I generally agree with your take. But it’s difficult to make money on small or large operations in a difficult climate. The small operations generally need value added products to make a profit. It’s very hard to make money just selling fruit. I think Olpea would agree with that. Large operations need consistently high yields. I’d suspect that CA yields on stone fruits would be 150-200% those in NC. That would be due to spring freezes, shorter tree life in NC, less sunshine, and various production issues. I know CA varieties have a substantial advantage in fruit quality and probably yield. In a large operation one or two crop failures can put you out of business.
Another very important advantage for CA is a two month longer stone fruit harvest season. Plus they have all the infrastructure. Unless it quits raining all together in CA they will continue to smother lesser growing areas. The acreage of stone fruit in CA is probably 10% that of nut crops mainly almonds. That’s the real water user among tree crops. Then there’s the huge dairies and crops for all those cows. They also grow large acreages of field crops like cotton. Move all the later out of state. Cotton and cows do great in TX but not stone fruit or almonds.

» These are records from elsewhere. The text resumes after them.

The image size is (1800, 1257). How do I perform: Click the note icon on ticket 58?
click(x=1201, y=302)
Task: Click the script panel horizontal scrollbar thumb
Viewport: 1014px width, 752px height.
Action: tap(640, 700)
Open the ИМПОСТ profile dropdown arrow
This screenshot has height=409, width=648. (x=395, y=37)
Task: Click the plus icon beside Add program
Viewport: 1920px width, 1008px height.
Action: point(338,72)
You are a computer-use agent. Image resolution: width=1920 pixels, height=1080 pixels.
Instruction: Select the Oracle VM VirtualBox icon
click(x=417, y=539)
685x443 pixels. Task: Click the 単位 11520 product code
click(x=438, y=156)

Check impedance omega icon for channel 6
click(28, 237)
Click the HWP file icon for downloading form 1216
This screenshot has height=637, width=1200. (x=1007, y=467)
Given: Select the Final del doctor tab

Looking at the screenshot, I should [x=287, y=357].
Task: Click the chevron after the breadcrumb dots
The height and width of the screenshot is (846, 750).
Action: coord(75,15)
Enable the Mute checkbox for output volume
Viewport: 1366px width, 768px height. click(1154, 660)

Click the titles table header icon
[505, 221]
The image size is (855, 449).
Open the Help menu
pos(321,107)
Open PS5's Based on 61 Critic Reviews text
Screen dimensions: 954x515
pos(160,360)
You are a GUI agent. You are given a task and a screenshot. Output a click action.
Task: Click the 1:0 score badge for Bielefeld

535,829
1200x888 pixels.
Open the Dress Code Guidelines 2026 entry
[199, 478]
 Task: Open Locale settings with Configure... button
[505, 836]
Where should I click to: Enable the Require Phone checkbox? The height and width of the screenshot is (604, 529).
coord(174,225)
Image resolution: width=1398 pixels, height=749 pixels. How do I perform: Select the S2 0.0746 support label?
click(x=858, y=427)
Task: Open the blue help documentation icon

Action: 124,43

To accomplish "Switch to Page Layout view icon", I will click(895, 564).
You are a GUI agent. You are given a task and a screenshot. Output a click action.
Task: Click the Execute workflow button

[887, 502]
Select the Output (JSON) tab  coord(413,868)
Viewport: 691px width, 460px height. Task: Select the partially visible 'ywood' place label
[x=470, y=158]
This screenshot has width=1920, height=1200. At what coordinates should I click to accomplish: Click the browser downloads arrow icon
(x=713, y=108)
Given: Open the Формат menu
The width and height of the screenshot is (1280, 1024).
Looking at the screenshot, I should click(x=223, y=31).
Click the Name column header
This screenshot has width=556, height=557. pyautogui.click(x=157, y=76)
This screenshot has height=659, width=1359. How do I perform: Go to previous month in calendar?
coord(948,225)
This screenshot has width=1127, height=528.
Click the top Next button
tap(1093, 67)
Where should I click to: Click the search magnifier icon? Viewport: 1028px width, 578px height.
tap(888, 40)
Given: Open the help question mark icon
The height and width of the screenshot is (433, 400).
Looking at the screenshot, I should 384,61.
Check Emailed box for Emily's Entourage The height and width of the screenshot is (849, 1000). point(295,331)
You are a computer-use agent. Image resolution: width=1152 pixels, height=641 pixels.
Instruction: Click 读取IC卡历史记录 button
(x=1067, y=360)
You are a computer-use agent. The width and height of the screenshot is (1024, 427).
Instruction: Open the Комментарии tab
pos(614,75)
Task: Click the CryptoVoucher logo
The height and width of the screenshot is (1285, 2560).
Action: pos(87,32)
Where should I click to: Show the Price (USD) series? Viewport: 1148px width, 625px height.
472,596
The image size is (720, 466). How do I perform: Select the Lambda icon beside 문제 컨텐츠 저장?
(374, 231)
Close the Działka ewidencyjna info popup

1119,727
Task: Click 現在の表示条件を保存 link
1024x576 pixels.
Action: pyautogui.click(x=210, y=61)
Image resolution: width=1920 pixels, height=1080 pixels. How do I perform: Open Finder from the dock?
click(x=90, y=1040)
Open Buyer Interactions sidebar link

You are right. NC was a much larger producer of Peaches 30 years ago, but several hard freezes in a row put a lot of the large growers out of business. As a result, most of the NC peach breeding research was directed at developing variety with very high chill hours to help the trees from blooming during a warm spell. Contender at 1050 chill hours is one of those peaches. Peach Tree Short Life Disease is a big problem in the sandhills area of NC where a lot of commercial peaches are grown. Not sure if CA has this same problem, but expected yields here are pretty good - about 4 BU/tree on the mid/late variety. I averaged over 1 BU/tree on the peaches I cropped for the first time this year and I expect to double it next year. The main constraint to making money on any type of small farm is selling most of what you grow at a fair price. Growing the produce is a lot easier than selling it for a fair price. We find it tough to sell an acre of any one crop for a fair price, even with over 1M people within 30 miles of our farm.
Amen to that!! I sell mine for half what it’s worth. Fortunately I don’t rely on that for a living. Anyone who tries it for profit has my respect!!!